**CHECK YOUR UNDERSTANDING:**
A: Reproduce the passage from the forum discussion about selling games, from "Is there a way" up to and including "(or week, etc.).".
B: Continue the forum discussion about selling games from the point where it stops.

**EXTRACT TO READ:**
********************
Let's be clear here though...the game needs to also be fun.

So let's say you have a fun game....an addictive game.

Here's a thought experiment...
Is there a way to make a meta-game out of buying the game? What if you have an auction system for the 10 copies each day? The top 10 bidders get the game for the day (or week, etc.).

Or how about this...what if the first 10 buyers for the day get some free gift (like another game, or fun cat/animal screensaver).

That way, you can have the "limitation" idea without having to limit the number of sales each day.

We offer free gifts with every purchase. But...maybe having something where the first 10 folks that buy the game for the day get a free gift.

Or...when you release a game...the first 1000 folks that buy the game get some set of free gifts.

Don't know if any of these ideas will work...but I think I'm going to experiment with a few of them.

Later,
Action

RodeoClown

One idea I was thinking of using if/when I ever get around to making my dream game, was to use an invitation-only download/sign up method.
********************
**EXERCISE DATA:**
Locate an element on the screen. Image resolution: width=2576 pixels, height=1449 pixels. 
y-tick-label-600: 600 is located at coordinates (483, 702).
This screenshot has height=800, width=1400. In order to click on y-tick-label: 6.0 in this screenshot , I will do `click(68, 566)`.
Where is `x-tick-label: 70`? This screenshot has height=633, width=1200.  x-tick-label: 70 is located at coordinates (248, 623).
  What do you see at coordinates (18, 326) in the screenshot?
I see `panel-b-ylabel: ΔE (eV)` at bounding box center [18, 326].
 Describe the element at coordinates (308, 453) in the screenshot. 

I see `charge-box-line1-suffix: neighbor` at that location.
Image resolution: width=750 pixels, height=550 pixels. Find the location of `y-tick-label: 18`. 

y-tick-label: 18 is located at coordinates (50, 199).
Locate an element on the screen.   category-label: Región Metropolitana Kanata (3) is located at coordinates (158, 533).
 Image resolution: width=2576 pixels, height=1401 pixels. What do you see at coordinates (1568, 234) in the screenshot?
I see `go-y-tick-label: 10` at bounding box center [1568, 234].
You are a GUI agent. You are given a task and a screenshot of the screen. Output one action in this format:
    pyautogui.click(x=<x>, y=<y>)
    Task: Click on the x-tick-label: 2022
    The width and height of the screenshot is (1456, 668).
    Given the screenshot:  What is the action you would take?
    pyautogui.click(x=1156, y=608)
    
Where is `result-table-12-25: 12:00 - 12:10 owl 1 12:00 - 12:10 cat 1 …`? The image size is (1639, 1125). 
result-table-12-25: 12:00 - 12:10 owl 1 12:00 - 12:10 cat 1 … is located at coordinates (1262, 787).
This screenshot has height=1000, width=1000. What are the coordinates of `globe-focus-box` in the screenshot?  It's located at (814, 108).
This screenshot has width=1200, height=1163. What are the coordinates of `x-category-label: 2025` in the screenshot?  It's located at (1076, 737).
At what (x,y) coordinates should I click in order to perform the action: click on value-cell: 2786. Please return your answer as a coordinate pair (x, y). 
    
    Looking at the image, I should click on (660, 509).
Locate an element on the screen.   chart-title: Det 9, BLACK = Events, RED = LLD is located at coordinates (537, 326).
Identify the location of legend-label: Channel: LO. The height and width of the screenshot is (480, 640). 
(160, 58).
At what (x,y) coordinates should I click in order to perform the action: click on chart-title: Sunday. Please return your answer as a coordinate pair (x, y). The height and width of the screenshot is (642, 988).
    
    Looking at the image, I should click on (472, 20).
********************
**TASK ANSWERS:**
A:
Is there a way to make a meta-game out of buying the game? What if you have an auction system for the 10 copies each day? The top 10 bidders get the game for the day (or week, etc.).

B:
Similar to what Google used with G-mail, where every so often, existing users get a notification of having so many invites to send out to new people. This way you can control the influx of users and allow people to feel like they are part of an exclusive club.

David St Lawrence

I find it hard to comprehend how a commodity product can be made more attractive by limiting quantity.

The reason that Hugh and Tom will pull it off is that the scarcity is real. Only so many suits can be made to Thomas Mahon's exacting standards.

Furthermore, Hugh will be continually making the point that the scarcity exists, so the product does not drop out of sight.

On a commodity product like software, an almost infinite supply of copies are available. Perhaps the only way to create an edge is by continuous innovation and by aggressive pricing.

RodeoClown

If you are making an online product, there is actually a scarcity involved, but it's not the software.

It's server resources - RAM, CPU, Customer support and the like. Things that more customers hurt, rather than help. By providing scarcity on the client side, you can restrict access while you scale things up slowly, taking your time to get it right.

If you don't think this kind of scarcity pays off - look at MMORPGs that are now 'selling' access to their beta programs.

Tony Edgecombe

I think the lesson to learn from English Cut is how they have approached a problem meeting demand. The problem they have is they don't have access to enough people to make the product.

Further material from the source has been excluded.